Une mise en scène idéale de Sara Lee Lefèvre rend crédible la représentation : les neuf musiciens entrent en scène solennellement et se placent en un demi cercle parfait, tous vêtus de jupes noires à la Gaultier et chaussés de Doc Maertens. Ils ressemblent à ces chevaliers en armure, violents et sinistres, résistant avec Macbeth à l’avancée inexorable d’un Macduff vengeur. On entend la lande, le bruissement du vent, sur ces wuthering heights avec les effets électroniques saisissants de la batterie ou du violoniste Régis Huby.Tous regardent le chef, debout, impérial avec ses guitares (dont une douze cordes), dont il change régulièrement, s’autorisant à jouer de pleins passages qui tirent vers le rock. Ducret, s’il ne peut être réduit à la seule figure de guitar hero, même splendide, n’est pas solitaire ; il a la vaillance d’un chevalie dirigeant ses troupes qui obéissent avec ferveur. Il faut voir le regard fièvreux de la clarinettiste Catherine Delaunay dont la partition est particulièrement ardue qui joue sous codeine car elle s’est fêlée une côte. Et son rôle de soliste est très important, taillé sur mesure, lui permettant de déployer la palette de son talent qui est grand. Les instrumentistes jouent souvent à deux, se mettant mutuellement en valeur comme les deux clarinettistes Catherine Delaunay et Liudas Mockunas à la clarinette contrebasse ou la même avec le formidable trompettiste-bugliste Sylvain Bardiau, l’un des trois du Journal Intime qui a souvent accompagné Marc DUCRET.

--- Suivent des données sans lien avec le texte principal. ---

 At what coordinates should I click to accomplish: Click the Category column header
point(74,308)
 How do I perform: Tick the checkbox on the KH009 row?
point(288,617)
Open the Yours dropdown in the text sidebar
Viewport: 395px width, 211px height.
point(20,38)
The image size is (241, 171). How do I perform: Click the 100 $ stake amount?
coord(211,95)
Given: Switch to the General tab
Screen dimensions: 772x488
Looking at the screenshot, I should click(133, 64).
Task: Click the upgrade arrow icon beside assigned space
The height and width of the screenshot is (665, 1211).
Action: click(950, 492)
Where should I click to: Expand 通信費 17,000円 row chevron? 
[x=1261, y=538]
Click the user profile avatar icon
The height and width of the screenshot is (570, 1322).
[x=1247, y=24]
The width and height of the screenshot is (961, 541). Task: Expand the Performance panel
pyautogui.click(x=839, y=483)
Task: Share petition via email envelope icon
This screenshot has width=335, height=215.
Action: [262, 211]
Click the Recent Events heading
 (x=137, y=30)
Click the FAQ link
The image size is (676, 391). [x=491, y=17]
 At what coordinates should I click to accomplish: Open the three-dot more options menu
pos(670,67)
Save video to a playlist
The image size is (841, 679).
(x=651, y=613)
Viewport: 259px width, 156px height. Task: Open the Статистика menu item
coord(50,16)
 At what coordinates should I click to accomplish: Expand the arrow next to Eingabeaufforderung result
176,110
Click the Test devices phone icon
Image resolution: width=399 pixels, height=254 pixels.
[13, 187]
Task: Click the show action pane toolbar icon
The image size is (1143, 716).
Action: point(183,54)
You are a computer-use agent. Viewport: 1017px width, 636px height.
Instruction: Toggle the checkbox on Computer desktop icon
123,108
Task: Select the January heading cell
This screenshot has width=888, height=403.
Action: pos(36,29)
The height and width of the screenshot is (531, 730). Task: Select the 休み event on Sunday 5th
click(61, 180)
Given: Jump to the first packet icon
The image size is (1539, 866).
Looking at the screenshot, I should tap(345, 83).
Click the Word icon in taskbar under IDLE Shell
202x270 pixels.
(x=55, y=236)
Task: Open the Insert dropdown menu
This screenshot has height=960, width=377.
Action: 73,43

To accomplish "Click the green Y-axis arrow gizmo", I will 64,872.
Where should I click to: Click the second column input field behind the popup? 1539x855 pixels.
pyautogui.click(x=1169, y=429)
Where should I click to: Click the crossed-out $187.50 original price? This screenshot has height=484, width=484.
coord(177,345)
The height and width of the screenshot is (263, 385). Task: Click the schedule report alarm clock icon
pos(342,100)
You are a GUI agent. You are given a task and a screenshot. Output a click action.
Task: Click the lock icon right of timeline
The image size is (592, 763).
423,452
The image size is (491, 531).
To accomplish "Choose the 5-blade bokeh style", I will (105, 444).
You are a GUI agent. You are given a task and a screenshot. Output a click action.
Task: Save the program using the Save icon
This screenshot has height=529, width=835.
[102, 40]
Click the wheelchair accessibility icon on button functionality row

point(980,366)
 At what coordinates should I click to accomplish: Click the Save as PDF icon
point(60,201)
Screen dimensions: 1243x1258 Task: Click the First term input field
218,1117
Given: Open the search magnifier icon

Car, cette aventure exceptionnelle est menée avec des musiciens fidèles depuis longtemps ( il faudrait les citer tous) qui sont de tous les projets du guitariste, dont Régis Huby, chef de meute lui aussi, qui livre un passage inquiétant, exaltant, tout seul, avec ses violons dont un ténor et quelques effets surdosés. Les "Tutti" de l' orchestre sont impressionnants et assez rares pour qu’ils gardent leur force et se coulent dans la dramaturgie. Pas de clavier dans cette formation qui claque au vent sous la mise en son experte de Bruno Levée.
Bravo à tous et remercions encore les EMOUVANTES de nous donner une émotion aussi précieuse. Précisons pour les amateurs que cette création à la Dynamo de Pantin en 2017, la Lady M de Marc Ducret est sorti en CD sur ILLUSIONS en 2019.